EXERCISE OBJECTIVE
Begin with the first line of the entries below. Copy each line exactly, stopping after the one that contains "Collapse the 'set/reset".

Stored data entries
<<<<
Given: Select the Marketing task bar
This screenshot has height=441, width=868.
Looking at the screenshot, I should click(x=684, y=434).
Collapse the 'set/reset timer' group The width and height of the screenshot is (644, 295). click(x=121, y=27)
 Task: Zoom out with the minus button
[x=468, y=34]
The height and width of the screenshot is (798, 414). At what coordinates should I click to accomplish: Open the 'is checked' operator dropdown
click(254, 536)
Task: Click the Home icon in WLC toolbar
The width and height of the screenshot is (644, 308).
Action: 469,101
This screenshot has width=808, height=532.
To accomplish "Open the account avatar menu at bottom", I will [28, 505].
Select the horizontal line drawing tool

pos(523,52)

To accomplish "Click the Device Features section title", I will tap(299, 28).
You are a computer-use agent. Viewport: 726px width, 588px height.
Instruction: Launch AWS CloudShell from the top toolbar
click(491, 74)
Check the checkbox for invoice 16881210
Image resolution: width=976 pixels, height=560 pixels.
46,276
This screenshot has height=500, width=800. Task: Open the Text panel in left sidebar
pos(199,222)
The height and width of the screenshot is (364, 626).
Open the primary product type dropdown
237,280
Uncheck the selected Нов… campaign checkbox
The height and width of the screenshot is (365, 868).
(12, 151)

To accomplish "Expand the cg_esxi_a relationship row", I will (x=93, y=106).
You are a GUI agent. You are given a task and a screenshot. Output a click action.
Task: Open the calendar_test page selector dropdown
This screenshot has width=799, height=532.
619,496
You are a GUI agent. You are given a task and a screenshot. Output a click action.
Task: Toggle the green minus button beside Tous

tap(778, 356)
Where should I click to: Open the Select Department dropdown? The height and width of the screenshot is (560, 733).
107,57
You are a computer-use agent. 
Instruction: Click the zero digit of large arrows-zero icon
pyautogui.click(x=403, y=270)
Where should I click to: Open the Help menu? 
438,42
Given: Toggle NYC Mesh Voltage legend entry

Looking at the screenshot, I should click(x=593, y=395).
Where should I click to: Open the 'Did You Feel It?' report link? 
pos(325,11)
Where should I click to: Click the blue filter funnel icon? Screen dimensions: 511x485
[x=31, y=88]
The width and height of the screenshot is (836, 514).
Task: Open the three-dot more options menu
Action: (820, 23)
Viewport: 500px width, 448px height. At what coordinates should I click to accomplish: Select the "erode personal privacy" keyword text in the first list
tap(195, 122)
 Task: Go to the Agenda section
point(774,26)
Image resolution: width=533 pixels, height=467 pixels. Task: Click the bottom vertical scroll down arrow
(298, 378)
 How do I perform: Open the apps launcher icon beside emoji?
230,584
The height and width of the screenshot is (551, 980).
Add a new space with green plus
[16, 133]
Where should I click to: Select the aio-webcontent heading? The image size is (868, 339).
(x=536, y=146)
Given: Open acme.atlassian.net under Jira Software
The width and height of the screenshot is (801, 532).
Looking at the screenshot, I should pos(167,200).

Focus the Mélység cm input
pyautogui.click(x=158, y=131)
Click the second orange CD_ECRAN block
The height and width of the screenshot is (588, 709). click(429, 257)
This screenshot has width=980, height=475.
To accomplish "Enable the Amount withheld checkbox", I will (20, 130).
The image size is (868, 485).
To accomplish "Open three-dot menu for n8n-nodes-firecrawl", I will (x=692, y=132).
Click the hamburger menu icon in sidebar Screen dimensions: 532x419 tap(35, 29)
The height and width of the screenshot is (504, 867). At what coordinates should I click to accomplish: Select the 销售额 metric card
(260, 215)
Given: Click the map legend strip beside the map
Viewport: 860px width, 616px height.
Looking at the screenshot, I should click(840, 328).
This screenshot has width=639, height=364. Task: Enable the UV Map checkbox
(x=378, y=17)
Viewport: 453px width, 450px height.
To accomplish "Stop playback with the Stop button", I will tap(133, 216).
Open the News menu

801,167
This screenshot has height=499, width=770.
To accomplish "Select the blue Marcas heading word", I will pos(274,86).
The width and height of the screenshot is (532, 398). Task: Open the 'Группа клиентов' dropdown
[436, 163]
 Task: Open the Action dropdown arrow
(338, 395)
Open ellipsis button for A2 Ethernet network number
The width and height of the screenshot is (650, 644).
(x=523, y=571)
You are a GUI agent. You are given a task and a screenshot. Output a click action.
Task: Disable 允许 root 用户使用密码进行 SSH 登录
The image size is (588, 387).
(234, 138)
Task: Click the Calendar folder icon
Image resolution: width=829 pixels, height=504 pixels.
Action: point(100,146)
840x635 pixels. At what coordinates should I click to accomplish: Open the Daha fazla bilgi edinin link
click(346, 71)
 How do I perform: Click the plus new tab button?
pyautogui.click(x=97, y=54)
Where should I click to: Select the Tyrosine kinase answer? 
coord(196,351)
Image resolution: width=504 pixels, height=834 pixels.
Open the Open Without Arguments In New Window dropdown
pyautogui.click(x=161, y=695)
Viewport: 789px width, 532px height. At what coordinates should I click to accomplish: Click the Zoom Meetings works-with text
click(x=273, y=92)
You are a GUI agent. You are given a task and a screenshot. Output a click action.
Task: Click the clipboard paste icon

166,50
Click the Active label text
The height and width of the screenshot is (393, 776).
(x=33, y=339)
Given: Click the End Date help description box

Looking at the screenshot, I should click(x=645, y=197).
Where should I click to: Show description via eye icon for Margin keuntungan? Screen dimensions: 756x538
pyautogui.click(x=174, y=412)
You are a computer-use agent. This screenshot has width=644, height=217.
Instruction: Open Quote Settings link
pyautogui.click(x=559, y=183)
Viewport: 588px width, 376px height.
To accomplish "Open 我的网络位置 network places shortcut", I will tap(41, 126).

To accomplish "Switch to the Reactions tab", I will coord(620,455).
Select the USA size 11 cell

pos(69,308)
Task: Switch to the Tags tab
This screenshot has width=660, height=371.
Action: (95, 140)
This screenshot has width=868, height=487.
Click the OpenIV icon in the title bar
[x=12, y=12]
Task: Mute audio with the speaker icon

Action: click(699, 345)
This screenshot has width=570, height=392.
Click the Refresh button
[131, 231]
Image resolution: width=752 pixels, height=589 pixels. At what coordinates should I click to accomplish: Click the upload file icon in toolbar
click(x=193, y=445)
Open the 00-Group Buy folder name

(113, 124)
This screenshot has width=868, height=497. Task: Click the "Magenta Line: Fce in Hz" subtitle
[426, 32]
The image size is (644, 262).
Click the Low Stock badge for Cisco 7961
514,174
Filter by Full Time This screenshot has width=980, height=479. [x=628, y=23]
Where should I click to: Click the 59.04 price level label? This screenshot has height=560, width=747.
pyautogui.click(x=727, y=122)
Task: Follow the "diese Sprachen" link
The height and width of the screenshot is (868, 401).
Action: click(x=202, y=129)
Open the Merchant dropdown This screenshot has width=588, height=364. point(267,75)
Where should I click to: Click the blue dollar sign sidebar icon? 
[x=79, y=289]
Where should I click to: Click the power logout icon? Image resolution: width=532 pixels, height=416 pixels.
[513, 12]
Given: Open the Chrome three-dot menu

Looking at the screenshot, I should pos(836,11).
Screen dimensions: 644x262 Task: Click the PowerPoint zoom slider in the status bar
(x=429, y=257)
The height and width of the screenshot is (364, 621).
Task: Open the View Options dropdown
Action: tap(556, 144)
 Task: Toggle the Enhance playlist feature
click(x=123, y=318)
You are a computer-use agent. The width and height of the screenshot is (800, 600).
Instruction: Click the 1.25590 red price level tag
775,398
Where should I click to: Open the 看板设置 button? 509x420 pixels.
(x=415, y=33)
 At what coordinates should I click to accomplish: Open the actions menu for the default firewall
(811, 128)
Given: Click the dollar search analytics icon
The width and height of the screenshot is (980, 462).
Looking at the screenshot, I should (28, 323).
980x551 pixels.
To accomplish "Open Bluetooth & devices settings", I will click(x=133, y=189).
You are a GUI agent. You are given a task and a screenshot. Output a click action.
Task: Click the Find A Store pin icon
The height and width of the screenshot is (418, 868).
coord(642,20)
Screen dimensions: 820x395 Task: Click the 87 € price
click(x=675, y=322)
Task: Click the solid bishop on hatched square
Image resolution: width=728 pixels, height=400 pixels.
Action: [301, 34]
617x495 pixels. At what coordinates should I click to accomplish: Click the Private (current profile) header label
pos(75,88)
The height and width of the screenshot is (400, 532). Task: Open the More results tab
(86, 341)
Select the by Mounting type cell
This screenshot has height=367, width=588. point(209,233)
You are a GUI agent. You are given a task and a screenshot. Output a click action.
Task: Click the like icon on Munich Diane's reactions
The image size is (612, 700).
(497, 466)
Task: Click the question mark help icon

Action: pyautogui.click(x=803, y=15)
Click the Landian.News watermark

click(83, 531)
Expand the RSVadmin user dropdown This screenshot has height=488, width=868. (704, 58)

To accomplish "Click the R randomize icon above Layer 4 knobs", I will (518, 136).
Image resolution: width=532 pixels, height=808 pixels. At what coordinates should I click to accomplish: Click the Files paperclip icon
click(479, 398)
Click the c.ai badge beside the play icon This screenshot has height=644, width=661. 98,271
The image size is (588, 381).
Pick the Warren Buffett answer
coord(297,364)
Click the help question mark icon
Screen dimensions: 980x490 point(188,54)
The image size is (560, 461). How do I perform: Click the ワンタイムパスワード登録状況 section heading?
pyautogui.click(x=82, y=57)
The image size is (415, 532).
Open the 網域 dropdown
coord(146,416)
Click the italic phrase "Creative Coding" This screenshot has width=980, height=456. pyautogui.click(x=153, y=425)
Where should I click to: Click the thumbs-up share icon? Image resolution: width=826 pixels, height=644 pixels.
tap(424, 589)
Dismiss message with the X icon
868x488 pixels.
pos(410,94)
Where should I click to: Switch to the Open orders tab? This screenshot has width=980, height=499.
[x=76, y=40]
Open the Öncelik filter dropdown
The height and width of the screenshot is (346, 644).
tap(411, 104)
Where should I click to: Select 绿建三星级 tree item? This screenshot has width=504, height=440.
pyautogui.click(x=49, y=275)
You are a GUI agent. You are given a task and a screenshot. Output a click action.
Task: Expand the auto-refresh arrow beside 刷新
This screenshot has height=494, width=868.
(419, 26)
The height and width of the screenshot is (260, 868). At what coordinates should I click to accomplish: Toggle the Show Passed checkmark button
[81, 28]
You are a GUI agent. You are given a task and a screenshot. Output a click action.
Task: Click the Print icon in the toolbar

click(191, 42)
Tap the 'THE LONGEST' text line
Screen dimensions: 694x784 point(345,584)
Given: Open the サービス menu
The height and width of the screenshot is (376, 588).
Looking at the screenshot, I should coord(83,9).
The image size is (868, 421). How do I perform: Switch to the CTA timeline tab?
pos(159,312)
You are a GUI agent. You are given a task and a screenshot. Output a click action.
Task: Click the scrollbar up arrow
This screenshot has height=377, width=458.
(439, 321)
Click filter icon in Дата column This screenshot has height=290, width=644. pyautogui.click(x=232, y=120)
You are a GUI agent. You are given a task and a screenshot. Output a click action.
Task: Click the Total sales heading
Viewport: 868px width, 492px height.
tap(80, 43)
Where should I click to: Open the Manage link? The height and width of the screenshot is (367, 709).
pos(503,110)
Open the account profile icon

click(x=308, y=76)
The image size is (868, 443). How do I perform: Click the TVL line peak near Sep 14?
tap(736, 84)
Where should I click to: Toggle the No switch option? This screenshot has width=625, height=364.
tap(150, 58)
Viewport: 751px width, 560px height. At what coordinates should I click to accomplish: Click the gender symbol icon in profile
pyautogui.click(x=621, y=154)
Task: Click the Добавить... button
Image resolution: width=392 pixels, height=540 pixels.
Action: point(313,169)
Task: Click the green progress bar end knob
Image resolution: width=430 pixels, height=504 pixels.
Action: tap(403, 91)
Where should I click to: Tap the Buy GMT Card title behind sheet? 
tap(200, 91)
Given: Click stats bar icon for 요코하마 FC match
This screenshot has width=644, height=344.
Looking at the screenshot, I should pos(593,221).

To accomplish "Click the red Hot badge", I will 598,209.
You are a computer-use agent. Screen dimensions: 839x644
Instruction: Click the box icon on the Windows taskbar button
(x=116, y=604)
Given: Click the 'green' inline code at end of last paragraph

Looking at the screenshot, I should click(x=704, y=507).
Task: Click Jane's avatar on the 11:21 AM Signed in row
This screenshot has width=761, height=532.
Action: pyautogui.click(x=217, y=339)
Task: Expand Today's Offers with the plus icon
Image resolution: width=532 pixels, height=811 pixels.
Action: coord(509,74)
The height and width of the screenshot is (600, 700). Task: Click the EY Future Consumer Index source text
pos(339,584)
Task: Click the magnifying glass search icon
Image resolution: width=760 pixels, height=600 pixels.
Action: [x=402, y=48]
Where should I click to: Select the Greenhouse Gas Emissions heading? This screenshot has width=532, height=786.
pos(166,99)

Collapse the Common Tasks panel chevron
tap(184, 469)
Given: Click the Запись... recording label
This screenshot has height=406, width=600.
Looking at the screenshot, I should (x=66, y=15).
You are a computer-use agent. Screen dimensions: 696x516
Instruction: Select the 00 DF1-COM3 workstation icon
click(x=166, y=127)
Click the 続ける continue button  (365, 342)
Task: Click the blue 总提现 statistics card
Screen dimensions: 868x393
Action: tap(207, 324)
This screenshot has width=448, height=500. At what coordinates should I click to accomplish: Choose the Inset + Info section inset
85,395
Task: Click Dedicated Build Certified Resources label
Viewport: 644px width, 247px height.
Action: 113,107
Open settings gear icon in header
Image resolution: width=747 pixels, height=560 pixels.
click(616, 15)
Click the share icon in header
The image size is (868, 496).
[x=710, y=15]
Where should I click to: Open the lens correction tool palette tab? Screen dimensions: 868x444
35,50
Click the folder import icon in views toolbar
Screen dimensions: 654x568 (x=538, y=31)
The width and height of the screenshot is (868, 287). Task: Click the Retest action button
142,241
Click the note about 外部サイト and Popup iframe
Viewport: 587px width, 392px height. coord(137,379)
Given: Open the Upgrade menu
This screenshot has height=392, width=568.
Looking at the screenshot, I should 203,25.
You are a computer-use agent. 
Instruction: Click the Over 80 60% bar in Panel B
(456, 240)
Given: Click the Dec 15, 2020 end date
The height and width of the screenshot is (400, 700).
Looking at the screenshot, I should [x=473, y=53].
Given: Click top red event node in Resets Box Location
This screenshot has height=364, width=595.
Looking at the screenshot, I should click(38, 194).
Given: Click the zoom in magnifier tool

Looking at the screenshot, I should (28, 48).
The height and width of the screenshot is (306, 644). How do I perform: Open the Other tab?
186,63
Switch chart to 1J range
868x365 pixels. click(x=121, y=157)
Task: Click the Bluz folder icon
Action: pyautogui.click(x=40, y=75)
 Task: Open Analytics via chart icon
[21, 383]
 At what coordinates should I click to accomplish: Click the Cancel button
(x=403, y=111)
>>>>
RESPONSE AREA
Given: Select the Marketing task bar
This screenshot has height=441, width=868.
Looking at the screenshot, I should click(x=684, y=434).
Collapse the 'set/reset timer' group The width and height of the screenshot is (644, 295). click(x=121, y=27)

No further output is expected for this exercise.